[EXERCISE PROMPT]
Write out each of the following records line for line, with no changes.

[SOURCE DATA]

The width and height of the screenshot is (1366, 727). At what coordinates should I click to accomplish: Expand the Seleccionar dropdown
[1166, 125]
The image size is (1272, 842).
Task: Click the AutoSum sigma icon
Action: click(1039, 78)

[FINISHED ANSWER]
The width and height of the screenshot is (1366, 727). At what coordinates should I click to accomplish: Expand the Seleccionar dropdown
[1166, 125]
The image size is (1272, 842).
Task: Click the AutoSum sigma icon
Action: click(1039, 78)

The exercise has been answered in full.